> [EXTRAIT DU DOCUMENT]:
☆ ☆ ☆ ☆ ☆
Pour les oreilles plus sensibles, la formation a toutefois usé d’un habile stratagème : elle a pensé mettre en ligne une version instrumentale du dit-album un mois après la sortie de la version originale. Bien pensé ! Je dois admettre qu’il m’arrive d’alterner les versions dans ma « playlist », histoire de me concentrer sur l’instrumentation par moment. Or, les parties vocales sont pour moi essentielles, car ce sont elles qui dégagent le plus de noirceur, le plus d’âme. Cela est affaire de préférences, point à la ligne.
☆ ☆ ☆ ☆ ☆
> [ÉNONCÉ]: Selon l'extrait du document, combien de temps après la sortie de la version originale la formation a-t-elle mis en ligne la version instrumentale de l'album ?

> [EXTRAIT DES DONNÉES]:
☆ ☆ ☆ ☆ ☆
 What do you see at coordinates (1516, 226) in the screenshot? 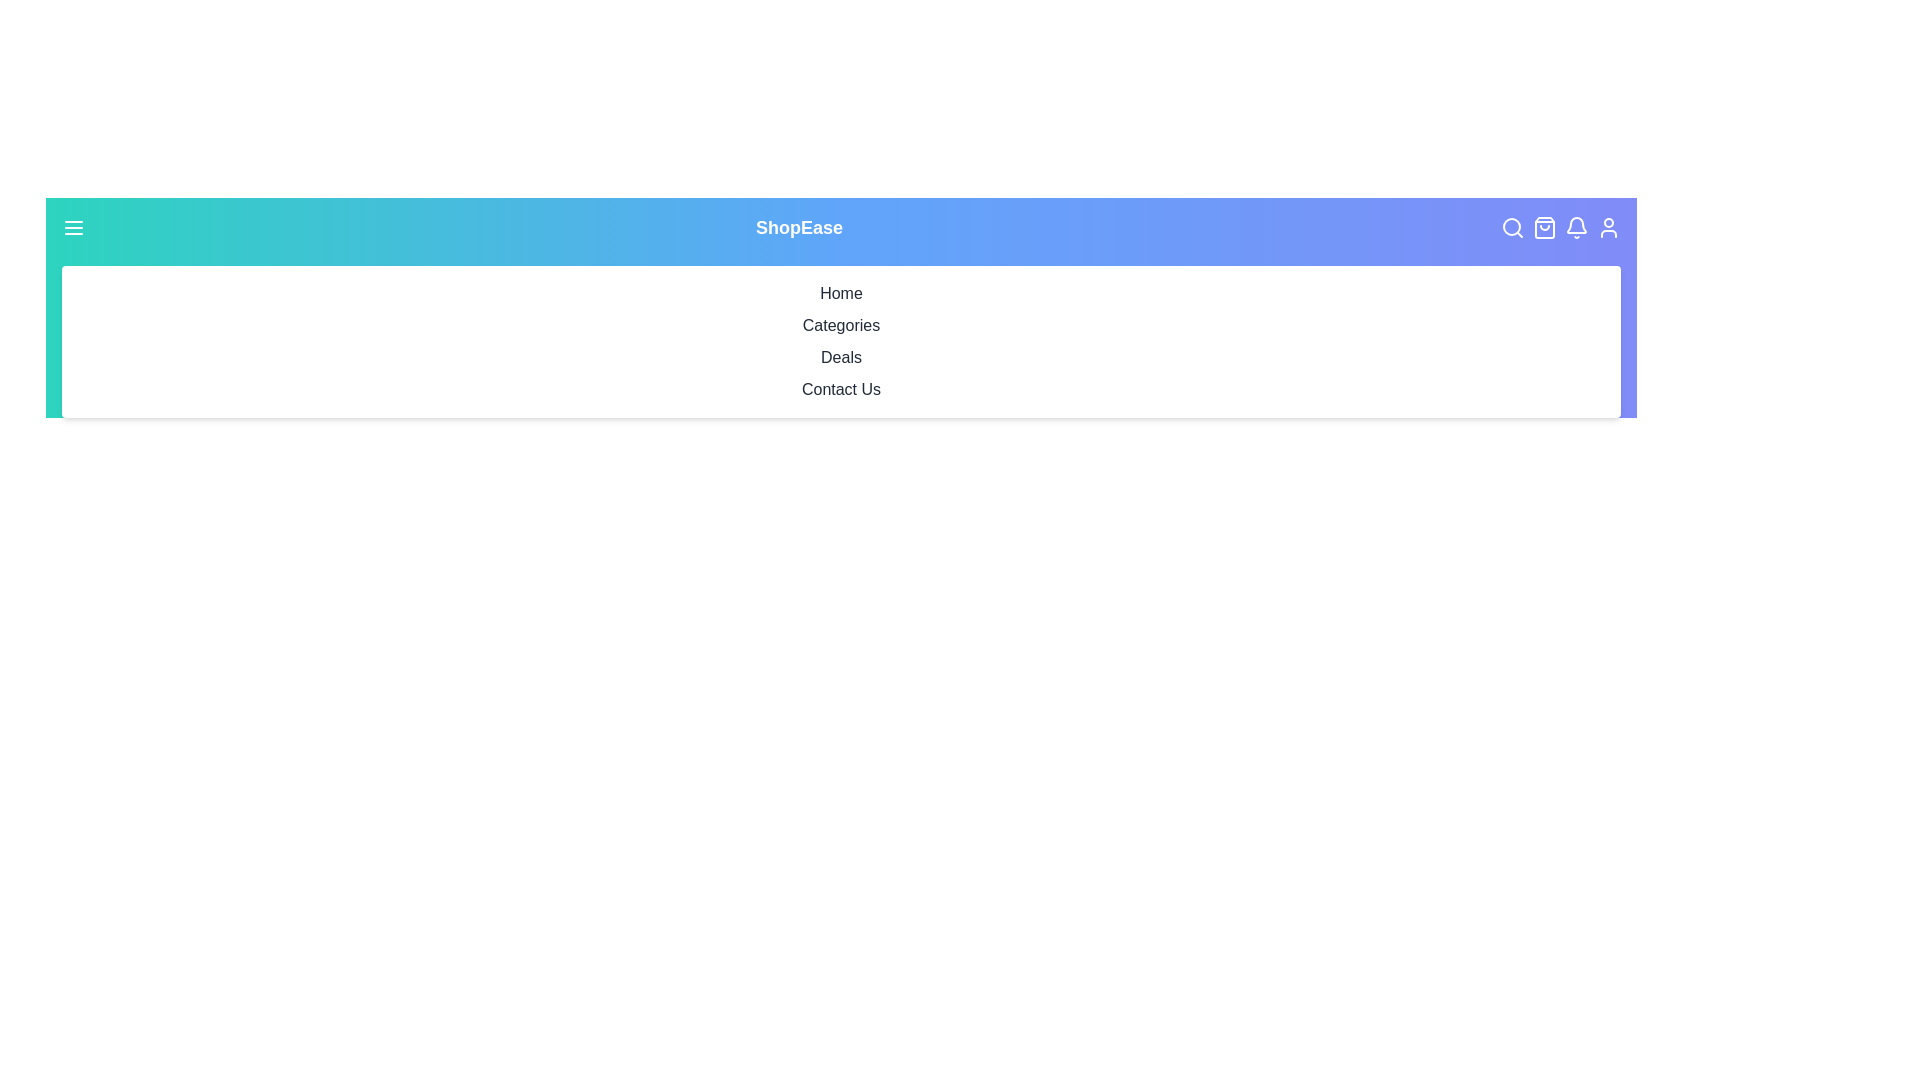
I see `the 'Search' icon in the navigation bar` at bounding box center [1516, 226].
☆ ☆ ☆ ☆ ☆
> [CORRIGÉ]: Un mois après la sortie de la version originale.